■ Exercise task
Count the lines in the records below that contain the string "screenshot", and reply with the number only.

(Records of word and element locations)
********

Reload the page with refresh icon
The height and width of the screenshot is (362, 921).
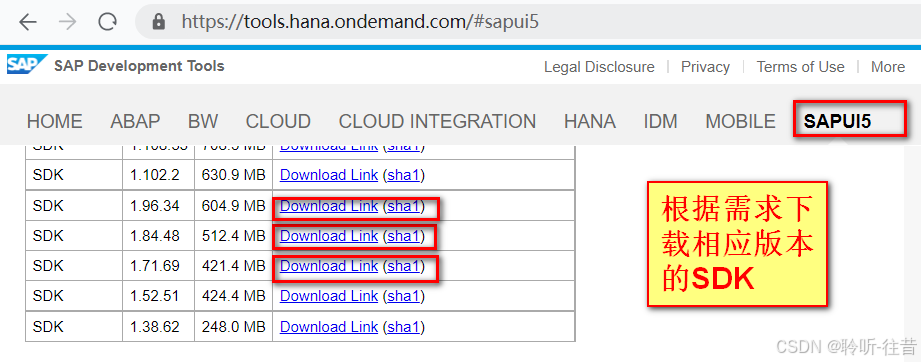point(107,22)
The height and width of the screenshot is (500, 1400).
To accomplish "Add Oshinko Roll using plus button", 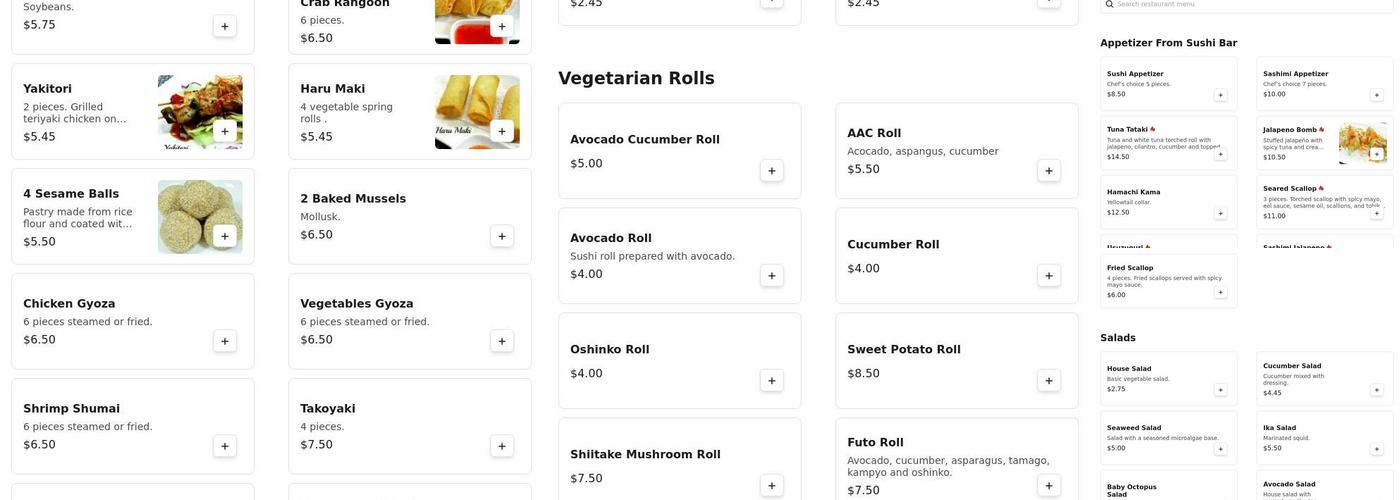I will click(x=771, y=381).
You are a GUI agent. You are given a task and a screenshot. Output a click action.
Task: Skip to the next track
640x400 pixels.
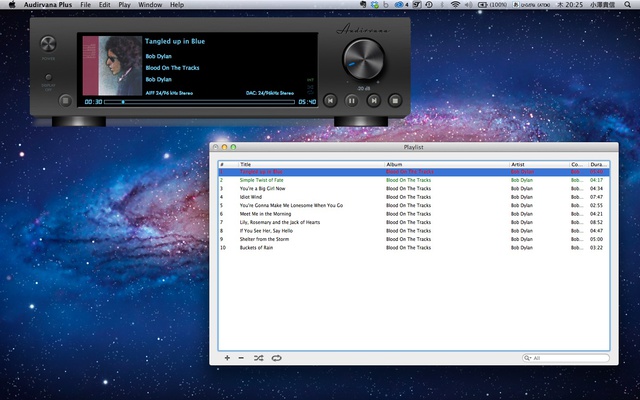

********

■ Response to this task
3